▶ [EXERCISE OBJECTIVE] Determine how many lines in the listing that follows include "entry". Answer only with that number.

———

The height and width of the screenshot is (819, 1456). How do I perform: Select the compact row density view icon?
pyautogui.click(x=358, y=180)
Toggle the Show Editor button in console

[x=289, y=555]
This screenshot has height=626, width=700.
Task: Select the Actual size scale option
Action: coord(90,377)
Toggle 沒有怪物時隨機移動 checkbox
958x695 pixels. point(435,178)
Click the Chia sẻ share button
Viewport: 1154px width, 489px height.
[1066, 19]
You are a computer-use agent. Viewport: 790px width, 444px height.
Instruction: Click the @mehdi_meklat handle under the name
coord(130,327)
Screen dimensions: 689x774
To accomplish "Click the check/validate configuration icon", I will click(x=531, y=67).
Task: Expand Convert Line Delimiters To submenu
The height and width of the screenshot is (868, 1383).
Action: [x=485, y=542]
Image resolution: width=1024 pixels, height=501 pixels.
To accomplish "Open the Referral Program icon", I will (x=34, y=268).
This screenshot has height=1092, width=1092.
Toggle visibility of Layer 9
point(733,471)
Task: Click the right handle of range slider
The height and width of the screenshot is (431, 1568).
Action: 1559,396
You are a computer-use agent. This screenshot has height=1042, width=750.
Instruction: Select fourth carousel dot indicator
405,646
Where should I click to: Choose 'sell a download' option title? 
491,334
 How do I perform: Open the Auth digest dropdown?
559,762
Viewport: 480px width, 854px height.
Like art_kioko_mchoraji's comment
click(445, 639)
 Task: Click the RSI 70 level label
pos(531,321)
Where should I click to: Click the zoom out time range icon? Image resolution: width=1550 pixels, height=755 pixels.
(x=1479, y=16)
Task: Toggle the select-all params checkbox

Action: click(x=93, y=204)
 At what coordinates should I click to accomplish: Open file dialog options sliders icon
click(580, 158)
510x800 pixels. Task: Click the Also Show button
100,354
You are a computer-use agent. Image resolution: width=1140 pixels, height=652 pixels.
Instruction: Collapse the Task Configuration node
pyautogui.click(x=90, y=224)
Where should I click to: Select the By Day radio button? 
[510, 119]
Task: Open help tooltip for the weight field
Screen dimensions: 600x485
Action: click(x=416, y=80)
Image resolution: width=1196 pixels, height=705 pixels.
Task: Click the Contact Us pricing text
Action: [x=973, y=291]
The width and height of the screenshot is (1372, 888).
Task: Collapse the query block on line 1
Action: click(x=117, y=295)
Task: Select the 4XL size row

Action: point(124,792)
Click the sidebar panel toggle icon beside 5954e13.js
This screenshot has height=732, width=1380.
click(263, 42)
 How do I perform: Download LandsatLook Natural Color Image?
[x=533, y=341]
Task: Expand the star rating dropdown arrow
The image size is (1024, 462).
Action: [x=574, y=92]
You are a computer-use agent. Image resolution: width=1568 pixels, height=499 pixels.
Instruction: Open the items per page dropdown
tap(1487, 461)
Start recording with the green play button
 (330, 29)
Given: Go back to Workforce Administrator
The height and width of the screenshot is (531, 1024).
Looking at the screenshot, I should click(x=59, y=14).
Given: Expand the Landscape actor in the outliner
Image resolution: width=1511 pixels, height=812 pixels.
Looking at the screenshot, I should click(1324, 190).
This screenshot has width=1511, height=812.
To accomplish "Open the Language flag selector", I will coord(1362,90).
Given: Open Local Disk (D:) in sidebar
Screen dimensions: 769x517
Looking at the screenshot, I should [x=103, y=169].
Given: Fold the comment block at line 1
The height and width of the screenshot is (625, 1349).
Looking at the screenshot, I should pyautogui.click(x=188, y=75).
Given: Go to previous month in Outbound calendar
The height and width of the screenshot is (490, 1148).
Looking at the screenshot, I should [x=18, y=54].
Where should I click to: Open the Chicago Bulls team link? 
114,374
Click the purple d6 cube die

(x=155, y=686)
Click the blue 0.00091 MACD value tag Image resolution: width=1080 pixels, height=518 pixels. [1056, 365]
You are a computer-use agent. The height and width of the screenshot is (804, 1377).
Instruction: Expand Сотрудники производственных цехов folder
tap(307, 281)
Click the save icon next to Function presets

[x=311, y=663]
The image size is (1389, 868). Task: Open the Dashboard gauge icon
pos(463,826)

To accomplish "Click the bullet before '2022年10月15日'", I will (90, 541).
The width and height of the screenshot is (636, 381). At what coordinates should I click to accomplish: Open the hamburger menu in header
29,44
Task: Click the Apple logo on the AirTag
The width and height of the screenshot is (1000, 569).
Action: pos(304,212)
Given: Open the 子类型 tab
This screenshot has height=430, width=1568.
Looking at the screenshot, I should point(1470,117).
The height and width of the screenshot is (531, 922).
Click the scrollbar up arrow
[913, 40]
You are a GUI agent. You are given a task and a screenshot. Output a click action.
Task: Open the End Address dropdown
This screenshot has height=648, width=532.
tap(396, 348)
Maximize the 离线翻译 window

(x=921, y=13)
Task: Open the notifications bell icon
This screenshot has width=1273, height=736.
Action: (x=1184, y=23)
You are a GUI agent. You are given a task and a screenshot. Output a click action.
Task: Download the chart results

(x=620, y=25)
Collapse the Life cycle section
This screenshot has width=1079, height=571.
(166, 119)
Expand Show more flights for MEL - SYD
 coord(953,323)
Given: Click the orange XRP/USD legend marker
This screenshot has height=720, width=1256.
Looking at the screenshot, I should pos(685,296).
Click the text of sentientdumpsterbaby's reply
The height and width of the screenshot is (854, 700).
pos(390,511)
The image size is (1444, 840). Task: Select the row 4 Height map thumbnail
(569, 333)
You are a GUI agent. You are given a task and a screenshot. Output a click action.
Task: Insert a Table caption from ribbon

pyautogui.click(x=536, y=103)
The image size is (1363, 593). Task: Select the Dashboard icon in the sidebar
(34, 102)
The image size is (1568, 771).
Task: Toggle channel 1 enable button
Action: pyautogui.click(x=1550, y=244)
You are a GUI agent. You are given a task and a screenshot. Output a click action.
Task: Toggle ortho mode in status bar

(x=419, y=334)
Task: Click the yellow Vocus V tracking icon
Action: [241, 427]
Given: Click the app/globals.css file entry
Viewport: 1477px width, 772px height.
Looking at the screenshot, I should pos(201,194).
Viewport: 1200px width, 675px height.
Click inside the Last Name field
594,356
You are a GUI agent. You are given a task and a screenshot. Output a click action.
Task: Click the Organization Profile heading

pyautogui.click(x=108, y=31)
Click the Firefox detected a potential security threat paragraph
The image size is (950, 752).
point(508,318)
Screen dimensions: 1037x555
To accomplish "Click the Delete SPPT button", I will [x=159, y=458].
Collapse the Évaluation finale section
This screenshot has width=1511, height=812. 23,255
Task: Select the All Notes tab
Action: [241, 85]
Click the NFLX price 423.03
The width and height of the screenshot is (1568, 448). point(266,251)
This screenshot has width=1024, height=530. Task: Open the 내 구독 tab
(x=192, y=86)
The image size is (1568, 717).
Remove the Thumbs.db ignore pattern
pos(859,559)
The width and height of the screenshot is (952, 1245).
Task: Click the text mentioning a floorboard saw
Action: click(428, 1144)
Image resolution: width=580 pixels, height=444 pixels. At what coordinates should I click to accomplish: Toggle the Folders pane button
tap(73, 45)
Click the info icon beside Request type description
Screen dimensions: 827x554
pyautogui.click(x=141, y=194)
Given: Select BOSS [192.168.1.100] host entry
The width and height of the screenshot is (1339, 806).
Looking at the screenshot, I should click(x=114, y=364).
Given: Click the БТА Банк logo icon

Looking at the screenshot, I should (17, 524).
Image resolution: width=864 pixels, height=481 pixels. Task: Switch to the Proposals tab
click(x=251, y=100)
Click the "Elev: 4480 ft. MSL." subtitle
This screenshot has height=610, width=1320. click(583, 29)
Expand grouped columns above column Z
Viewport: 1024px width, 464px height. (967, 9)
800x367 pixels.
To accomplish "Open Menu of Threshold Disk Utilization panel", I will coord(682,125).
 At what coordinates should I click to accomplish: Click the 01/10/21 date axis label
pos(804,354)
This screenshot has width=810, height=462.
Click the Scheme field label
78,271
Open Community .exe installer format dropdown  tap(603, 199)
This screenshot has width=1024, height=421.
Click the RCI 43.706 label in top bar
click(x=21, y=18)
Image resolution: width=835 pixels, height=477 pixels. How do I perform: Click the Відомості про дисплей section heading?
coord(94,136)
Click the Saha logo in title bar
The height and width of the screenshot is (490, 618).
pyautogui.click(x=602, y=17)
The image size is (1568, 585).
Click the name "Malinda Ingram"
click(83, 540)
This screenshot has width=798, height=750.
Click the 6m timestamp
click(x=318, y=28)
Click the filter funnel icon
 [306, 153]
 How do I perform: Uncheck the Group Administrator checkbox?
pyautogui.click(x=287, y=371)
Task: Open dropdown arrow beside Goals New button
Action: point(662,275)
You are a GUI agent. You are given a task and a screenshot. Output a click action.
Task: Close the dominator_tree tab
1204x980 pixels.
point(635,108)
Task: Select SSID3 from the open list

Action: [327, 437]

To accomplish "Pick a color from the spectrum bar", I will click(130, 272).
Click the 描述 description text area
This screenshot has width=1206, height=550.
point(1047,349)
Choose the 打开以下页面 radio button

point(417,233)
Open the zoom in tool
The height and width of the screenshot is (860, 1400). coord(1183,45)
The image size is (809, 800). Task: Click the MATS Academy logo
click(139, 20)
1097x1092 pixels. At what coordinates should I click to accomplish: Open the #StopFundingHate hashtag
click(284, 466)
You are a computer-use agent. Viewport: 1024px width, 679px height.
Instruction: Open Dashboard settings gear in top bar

———

▶ [TASK RESPONSE] 2